The latest figures estimate there are likely fewer than 366 northern Right whales left. In the past few years they and others have been killed after being entangled in fishing gear, and by ‘ship strikes’.
It has often been presumed that whales are killed in collisions by large, fast-moving ships. Canada and the U.S. have both instigated measures to reduce ship strikes by requiring slower speeds for large vessels in certain areas and changing traffic patterns when whales are present.
However, based primarily on information about Right whales, a new analysis by researchers at Dalhousie University in Halifax shows that even at a slow speed of 10 knots a collision with a large ship is likely to be fatal.
The study is called, Assessing the Lethality of Ship Strikes Using Simple Biophysical Models, published in Marine Mammal Science. (abstract here).
It also shows smaller ships of less than 20 metres in length can inflict serious, or fatal injuries. The study notes, “These smaller vessels generally do not use automatic identification systems (AIS), thus producing less track-data compared to larger vessels and they are not subject to the regulations to mitigate ship strike lethality (Transport Canada, 2018)”.
It goes on to say many of the smaller fishing vessels operate in coastal waters while whales are present adding that it is a mistake for authorities to focus solely on large vessels in efforts to mitigate harm to whales.
The study notes that often an impact from a large or small vessel might well be such that it will not break bones in the whale, but can still cause fatal internal damage.
Based on several other scientific studies, and reported observations of collisions, it goes on to use technical mathematical formulas to demonstrate various scenarios for collision lethality. Unlike other studies based on mere statistical values of vessel speed, this study also took into account the mechanical stresses of a collision of vessel speed, whale length, mass of whale, mass of ship, water resistance, impact area, blubber thickness, and various other formulas to show how such collisions can prove fatal.
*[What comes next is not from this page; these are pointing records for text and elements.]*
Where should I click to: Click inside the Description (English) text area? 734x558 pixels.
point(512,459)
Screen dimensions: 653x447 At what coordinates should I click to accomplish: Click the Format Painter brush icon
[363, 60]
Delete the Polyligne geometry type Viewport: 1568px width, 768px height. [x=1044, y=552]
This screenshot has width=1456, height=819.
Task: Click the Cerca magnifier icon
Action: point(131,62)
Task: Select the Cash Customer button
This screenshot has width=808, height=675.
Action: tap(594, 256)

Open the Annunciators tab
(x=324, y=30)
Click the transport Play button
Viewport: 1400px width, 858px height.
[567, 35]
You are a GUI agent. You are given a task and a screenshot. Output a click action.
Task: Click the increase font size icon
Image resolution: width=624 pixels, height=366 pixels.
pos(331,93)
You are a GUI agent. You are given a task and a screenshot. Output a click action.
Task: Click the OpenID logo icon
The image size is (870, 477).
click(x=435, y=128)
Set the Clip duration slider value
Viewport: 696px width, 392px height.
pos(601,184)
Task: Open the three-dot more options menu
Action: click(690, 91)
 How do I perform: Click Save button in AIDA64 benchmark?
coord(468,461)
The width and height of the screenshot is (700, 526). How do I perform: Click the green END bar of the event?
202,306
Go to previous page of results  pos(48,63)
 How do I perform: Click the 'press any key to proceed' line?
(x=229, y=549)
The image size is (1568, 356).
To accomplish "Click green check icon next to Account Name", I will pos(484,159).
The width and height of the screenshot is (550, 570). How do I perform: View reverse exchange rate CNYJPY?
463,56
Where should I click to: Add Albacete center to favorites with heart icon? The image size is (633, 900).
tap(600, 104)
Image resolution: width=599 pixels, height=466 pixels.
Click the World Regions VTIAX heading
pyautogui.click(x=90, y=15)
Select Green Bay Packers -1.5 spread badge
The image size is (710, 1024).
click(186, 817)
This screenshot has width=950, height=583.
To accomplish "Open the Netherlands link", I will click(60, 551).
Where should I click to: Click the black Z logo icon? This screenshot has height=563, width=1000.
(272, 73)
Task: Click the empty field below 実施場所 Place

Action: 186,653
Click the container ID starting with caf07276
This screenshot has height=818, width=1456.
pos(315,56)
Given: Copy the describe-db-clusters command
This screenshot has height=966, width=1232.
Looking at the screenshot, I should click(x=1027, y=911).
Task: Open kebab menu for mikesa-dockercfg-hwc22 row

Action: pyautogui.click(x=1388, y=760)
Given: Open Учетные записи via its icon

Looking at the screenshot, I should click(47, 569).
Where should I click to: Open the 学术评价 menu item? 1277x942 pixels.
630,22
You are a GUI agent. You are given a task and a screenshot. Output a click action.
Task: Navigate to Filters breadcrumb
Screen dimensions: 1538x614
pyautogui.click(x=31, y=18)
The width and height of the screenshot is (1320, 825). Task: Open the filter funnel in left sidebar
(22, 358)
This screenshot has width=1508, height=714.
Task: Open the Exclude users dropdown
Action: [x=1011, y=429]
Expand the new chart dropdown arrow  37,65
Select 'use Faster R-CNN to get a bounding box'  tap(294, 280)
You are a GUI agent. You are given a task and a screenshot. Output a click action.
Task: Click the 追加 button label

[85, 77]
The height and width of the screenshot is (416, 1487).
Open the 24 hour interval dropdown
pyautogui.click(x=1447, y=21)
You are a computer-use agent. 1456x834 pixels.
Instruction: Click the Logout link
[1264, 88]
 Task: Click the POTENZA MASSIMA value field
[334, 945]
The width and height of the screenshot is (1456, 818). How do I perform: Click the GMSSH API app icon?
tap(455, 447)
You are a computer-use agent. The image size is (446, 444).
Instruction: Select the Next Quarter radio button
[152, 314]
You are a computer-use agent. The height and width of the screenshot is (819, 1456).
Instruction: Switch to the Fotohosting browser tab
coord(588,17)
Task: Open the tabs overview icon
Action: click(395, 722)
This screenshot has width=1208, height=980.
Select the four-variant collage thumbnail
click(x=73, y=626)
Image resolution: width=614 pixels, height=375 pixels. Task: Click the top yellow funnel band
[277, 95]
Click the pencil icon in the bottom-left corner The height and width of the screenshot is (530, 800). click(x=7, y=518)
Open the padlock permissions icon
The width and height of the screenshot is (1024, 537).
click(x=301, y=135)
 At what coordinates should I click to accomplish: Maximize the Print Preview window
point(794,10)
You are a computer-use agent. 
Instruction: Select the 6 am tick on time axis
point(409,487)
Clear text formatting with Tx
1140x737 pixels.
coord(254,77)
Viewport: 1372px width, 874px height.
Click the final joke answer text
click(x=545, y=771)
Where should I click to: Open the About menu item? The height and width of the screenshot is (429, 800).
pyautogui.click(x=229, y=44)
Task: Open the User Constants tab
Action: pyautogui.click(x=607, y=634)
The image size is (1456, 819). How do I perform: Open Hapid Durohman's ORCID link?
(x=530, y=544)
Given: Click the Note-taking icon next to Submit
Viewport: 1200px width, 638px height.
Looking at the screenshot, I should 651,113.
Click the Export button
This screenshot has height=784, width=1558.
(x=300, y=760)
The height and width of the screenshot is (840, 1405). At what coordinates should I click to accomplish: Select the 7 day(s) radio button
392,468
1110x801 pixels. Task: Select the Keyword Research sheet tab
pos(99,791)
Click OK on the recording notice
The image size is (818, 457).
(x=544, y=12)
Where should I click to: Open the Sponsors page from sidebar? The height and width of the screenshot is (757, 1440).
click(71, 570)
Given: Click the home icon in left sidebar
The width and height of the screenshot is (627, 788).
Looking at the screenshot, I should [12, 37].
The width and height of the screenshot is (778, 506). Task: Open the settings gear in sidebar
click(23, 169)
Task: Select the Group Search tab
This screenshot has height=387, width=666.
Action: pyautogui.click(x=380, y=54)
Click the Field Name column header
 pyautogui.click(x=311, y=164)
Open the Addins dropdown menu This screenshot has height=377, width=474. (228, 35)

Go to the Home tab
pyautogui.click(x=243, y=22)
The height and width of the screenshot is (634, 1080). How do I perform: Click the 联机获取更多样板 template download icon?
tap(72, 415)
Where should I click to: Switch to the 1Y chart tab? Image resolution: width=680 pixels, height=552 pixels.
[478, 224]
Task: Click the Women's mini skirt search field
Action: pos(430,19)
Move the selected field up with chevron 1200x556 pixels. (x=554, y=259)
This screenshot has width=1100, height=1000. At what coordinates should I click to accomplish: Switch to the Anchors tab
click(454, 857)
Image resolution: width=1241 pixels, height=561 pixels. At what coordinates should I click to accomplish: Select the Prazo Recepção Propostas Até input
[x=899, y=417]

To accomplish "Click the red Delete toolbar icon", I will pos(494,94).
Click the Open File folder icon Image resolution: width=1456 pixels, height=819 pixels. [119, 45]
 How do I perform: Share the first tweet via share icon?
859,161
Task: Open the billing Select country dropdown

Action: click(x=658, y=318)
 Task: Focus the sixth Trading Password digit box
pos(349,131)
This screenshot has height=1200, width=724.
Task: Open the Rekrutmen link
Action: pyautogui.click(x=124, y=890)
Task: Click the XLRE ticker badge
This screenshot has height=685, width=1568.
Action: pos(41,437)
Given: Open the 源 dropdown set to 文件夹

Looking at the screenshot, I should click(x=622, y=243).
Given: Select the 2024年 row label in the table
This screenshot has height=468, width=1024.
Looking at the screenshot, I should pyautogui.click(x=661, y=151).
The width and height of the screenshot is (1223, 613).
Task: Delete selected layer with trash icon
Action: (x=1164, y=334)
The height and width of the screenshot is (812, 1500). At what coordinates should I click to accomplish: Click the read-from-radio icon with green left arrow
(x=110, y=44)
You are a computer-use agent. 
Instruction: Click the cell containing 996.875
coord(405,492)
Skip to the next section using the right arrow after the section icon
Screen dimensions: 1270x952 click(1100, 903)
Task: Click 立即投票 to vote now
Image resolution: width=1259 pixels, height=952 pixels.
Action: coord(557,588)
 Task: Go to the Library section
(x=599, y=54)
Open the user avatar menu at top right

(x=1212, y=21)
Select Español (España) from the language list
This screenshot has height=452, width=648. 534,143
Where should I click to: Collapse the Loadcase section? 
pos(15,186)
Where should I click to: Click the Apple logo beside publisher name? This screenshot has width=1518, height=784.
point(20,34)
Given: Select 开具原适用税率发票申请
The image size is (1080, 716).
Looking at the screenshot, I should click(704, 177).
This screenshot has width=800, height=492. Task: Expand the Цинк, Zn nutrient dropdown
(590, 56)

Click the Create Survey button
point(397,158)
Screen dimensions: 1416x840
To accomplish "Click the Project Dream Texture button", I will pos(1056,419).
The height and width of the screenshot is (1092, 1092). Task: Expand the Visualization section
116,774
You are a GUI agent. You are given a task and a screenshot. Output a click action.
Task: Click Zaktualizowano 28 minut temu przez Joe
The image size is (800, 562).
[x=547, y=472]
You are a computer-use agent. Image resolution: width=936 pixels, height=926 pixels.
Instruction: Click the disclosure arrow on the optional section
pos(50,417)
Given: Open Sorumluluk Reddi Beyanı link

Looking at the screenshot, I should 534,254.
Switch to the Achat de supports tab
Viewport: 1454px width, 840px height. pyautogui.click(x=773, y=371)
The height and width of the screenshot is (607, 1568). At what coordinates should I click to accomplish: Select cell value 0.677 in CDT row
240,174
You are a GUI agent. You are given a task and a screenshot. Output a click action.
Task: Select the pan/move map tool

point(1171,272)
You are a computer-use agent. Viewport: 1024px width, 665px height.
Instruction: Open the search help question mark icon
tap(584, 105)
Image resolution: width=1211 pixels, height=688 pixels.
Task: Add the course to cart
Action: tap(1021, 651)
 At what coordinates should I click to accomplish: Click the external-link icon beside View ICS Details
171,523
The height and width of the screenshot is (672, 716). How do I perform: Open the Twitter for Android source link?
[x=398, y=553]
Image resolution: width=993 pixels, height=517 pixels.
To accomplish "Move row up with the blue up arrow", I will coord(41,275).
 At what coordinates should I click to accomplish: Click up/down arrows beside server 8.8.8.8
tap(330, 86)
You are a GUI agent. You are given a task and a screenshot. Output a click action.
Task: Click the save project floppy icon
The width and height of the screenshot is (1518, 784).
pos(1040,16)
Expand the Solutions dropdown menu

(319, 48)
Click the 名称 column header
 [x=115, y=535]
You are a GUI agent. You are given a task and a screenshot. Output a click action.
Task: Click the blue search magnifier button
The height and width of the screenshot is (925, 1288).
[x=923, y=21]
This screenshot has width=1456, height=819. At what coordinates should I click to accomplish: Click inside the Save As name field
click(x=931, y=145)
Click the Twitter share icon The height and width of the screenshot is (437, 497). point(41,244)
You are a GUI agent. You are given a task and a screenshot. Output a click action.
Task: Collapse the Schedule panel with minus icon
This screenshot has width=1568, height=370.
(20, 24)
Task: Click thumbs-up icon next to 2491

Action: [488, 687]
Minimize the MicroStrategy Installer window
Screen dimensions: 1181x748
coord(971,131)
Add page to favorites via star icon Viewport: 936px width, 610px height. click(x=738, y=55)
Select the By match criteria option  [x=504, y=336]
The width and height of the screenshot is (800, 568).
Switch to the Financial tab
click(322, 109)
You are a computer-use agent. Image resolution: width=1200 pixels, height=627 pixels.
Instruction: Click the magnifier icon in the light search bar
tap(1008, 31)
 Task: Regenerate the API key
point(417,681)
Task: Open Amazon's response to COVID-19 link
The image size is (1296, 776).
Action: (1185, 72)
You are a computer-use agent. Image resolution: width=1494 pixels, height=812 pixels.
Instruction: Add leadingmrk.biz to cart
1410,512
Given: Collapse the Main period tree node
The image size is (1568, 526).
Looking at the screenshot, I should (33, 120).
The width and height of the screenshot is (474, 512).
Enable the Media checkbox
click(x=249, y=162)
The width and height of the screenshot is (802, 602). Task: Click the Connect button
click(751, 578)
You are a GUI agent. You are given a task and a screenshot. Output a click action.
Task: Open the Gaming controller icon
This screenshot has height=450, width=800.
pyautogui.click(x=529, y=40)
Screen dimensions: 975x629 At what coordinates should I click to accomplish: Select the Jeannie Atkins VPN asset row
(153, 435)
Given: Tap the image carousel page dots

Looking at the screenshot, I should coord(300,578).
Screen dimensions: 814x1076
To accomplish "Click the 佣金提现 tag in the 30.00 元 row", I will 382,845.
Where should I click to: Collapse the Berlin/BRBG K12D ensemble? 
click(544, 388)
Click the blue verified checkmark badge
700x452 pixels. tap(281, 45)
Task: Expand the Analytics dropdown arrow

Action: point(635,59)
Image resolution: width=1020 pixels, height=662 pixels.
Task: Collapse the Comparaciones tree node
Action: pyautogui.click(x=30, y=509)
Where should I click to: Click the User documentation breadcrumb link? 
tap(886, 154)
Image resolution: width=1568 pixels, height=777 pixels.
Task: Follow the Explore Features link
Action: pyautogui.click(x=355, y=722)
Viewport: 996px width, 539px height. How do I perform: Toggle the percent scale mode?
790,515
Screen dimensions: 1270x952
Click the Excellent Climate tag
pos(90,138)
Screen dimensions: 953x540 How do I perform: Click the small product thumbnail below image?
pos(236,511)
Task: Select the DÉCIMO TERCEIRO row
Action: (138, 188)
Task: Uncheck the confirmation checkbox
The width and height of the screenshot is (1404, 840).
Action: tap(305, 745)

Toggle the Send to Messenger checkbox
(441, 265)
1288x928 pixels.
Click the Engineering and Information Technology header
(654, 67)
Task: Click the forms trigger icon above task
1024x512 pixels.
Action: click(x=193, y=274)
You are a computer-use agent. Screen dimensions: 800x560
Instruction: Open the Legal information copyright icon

The report also says that where observations state the whale appeared to be swimming normally after a strike, it may in fact die later from the injuries. It also that taking all the various factors into consideration, the result from a collision with a ship of 300 tonnes was virtually the same as a strike from a 30,000 tonne ship. While the typical inshore fishing boats (Cape Islander style) of approximately 13 m (45ft) and speeds slower than cargo vessels, still have sufficient mass to potentially inflict a fatal injury.
The study notes that at almost any
transiting speed a whale collision with a large vessel is likely to result in a lethal injury, and that the proposed speed limit of 10 knots on large ships does not significantly reduce the likelihood of a fatality. The study reveals in fact that vessels of all sizes pose threats of injury or death in a collision with a whale.
It says to prevent or reduce harm, shipping exclusion areas for vessels could be established, altered shipping lanes, and revised traffic separation schemes. For smaller vessels, slower speeds in areas where there may be whales is suggested along with crew posted as lookouts. The report says with slower speed, spotters, and the greater maneourevabiliy of smaller vessels, evasive action can be taken to avoid a strike.